**Document passage:**
+---+

To achieve this, it is possible to configure custom initialization and cleanup hooks for the pipeline being deployed:


def init_llm(model_name: str):
    # Initialize and store the LLM in memory when the deployment is started, to
    # be shared by all the HTTP requests made to the deployment
    return LLM(model_name=model_name)

def cleanup_llm(llm: LLM):
    # Cleanup the LLM when the deployment is stopped
    llm.cleanup()

@step
def process_weather(city: str, temperature: float) -> Annotated[str, "weather_analysis"]:
    step_context = get_step_context()
    # The value returned by the on_init hook is stored in the pipeline state
    llm = step_context.pipeline_state
    return generate_llm_response(llm, city, temperature)

@pipeline(
    on_init=init_llm,
    on_cleanup=cleanup_llm,
)
def weather_agent(city: str = "Paris", temperature: float = 20) -> str:
    return process_weather(city=city, temperature=temperature)

weather_agent_deployment = weather_agent.with_options(
    on_init_kwargs={"model_name": "gpt-4o"},
).deploy(deployment_name="my_deployment")

The following happens when the pipeline is deployed and then later invoked:

The on_init hook is executed only once, when the deployment is started
The value returned by the on_init hook is stored in memory in the deployment and can be accessed by pipeline steps using the pipeline_state property of the step context
The on_cleanup hook is executed only once, when the deployment is stopped

This mechanism can be used to initialize and share global state between all the HTTP requests made to the deployment or to execute long-running initialization or cleanup operations when the deployment is started or stopped rather than on each HTTP request.

Deployment Configuration

The deployer settings cover aspects of the pipeline deployment process and specific back-end infrastructure used to provision and manage the resources required to run the deployment servers. Independently of that, DeploymentSettings can be used to fully customize all aspects pertaining to the deployment ASGI application itself, including:

HTTP endpoints
middleware
secure headers
CORS settings
mounting and serving static files to support deploying single-page applications alongside the pipeline
for more advanced cases, even the ASGI framework (e.g. FastAPI, Django, Flask, Falcon, Quart, BlackSheep, etc.) and its configuration can be customized

Example:

from zenml.config import DeploymentSettings, EndpointSpec, EndpointMethod
from zenml import pipeline

async def custom_health_check() -> Dict[str, Any]:
    from zenml.client import Client

    client = Client()

+---+

**Available data:**
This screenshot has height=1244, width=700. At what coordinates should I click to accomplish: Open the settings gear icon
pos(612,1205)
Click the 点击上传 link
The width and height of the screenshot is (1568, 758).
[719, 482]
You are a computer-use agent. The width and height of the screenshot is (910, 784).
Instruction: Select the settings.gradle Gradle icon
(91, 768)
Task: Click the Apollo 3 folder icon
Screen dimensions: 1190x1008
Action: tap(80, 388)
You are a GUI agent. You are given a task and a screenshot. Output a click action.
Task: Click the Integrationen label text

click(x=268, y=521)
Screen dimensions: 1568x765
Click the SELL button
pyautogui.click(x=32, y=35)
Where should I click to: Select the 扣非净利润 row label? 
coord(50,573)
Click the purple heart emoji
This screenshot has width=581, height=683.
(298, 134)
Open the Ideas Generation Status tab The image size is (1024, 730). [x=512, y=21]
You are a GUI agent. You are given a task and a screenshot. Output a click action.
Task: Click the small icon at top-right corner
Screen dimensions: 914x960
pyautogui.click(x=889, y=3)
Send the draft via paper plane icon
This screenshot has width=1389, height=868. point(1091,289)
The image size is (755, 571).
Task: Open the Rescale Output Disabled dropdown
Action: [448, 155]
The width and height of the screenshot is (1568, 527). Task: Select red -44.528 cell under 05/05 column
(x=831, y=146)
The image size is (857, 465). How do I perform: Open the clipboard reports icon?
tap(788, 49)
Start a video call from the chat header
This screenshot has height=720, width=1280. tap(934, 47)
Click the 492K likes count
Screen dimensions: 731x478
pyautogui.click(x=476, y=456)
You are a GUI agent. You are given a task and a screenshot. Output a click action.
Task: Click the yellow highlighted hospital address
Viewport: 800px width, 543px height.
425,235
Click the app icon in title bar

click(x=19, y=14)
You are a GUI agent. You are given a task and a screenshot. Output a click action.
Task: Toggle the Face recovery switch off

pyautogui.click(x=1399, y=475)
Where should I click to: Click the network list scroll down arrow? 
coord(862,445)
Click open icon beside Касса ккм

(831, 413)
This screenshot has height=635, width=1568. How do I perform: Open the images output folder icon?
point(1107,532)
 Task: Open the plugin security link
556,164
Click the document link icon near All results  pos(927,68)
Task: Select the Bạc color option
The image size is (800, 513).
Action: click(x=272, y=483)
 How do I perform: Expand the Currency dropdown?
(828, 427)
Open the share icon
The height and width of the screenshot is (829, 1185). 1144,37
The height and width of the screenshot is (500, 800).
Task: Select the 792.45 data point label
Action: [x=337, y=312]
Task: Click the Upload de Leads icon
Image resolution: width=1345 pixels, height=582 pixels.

+---+

Please continue the pipeline deployment passage above, starting right after its final line of code.

**Answer box:**
    return {
        "status": "healthy",
        "info": client.zen_store.get_store_info().model_dump(),
    }

@pipeline(settings={"deployment": DeploymentSettings(
    custom_endpoints=[
        EndpointSpec(
            path="/health",
            method=EndpointMethod.GET,
            handler=custom_health_check,
            auth_required=False,
        ),
    ],
)})
def my_pipeline():
    ...

For more detailed information on deployment options, see the deployment settings guide.

Best Practices

Design for Parameters: Structure your pipelines to accept meaningful parameters that control behavior
Provide Default Values: Ensure all parameters have sensible defaults
Return Useful Data: Design pipeline outputs to provide meaningful responses
Use Type Annotations: Leverage Pydantic models for complex parameter types
Use Global Initialization and State: Use the on_init and on_cleanup hooks along with the pipeline_state step context property to initialize and share global state between all the HTTP requests made to the deployment. Also use these hooks to execute long-running initialization or cleanup operations when the deployment is started or stopped rather than on each HTTP request.
Handle Errors Gracefully: Implement proper error handling in your steps
Test Locally First: Validate your deployable pipeline locally before deploying to production

Conclusion

Pipeline deployment transforms ZenML pipelines from batch processing workflows into real-time services. By following the guidelines for deployable pipelines and understanding the deployment lifecycle, you can create robust, scalable ML services that integrate seamlessly with web applications and real-time systems.